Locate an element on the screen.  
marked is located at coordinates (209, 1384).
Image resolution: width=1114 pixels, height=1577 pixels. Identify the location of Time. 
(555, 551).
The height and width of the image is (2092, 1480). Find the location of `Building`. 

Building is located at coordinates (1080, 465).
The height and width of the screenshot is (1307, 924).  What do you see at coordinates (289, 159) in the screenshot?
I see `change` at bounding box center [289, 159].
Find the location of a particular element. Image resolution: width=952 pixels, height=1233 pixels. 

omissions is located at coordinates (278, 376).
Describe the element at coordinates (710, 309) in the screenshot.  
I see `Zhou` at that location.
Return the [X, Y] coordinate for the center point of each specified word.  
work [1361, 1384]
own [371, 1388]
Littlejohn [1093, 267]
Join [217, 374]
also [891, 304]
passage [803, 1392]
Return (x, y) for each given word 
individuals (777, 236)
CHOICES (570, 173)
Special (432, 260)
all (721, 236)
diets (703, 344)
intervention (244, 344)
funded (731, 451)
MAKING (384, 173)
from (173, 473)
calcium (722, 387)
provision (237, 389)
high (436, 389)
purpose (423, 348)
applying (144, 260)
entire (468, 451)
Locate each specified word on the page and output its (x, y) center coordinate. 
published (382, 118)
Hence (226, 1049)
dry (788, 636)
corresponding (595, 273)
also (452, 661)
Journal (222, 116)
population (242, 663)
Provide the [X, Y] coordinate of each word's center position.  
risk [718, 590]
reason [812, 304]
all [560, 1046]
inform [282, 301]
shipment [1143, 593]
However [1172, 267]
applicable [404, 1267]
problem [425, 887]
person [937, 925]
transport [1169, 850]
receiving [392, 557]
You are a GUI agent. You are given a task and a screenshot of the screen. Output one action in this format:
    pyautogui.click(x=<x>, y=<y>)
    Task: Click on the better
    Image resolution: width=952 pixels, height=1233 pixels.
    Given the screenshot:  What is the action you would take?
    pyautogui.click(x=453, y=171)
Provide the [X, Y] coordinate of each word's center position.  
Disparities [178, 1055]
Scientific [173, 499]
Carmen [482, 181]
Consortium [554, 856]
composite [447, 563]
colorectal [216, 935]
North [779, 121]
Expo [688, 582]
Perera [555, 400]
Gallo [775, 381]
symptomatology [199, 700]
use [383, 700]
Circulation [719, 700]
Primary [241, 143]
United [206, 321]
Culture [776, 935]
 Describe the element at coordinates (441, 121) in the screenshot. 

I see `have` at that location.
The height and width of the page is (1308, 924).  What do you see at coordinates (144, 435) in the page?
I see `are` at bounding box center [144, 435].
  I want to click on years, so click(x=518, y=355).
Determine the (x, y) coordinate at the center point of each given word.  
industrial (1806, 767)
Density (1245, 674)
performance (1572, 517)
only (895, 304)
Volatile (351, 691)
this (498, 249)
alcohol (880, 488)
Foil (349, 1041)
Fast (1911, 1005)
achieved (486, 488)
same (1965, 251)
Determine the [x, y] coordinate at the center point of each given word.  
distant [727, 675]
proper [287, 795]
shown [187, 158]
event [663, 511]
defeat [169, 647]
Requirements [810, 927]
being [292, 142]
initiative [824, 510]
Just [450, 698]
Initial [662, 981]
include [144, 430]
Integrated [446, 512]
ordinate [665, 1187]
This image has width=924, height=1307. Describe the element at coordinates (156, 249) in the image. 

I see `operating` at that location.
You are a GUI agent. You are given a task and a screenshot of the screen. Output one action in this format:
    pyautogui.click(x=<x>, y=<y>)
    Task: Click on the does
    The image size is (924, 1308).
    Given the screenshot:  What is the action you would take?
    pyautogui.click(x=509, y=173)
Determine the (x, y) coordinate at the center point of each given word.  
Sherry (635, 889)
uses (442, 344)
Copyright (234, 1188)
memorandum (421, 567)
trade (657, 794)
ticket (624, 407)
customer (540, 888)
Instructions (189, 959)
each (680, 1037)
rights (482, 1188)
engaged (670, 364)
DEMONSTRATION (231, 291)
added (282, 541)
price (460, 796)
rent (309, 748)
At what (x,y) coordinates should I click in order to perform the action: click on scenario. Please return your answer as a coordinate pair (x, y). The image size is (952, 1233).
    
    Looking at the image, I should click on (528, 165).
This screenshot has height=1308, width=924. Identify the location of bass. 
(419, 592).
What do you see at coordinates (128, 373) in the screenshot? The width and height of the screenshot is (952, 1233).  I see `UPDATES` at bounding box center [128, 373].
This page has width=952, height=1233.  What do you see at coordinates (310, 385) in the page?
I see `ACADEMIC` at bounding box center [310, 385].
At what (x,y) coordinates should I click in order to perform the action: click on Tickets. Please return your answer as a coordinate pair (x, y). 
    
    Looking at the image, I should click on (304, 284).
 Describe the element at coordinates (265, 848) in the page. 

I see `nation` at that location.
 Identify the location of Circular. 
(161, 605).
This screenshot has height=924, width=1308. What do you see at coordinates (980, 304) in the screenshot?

☆ ☆ ☆ ☆ ☆

#### STATED TASK
Return the rows that open with the line containing "this (498, 249)" and close with the line containing "include [144, 430]", repeated word for word with both end lines included.

#### REPLY
this (498, 249)
alcohol (880, 488)
Foil (349, 1041)
Fast (1911, 1005)
achieved (486, 488)
same (1965, 251)
Determine the [x, y] coordinate at the center point of each given word.  
distant [727, 675]
proper [287, 795]
shown [187, 158]
event [663, 511]
defeat [169, 647]
Requirements [810, 927]
being [292, 142]
initiative [824, 510]
Just [450, 698]
Initial [662, 981]
include [144, 430]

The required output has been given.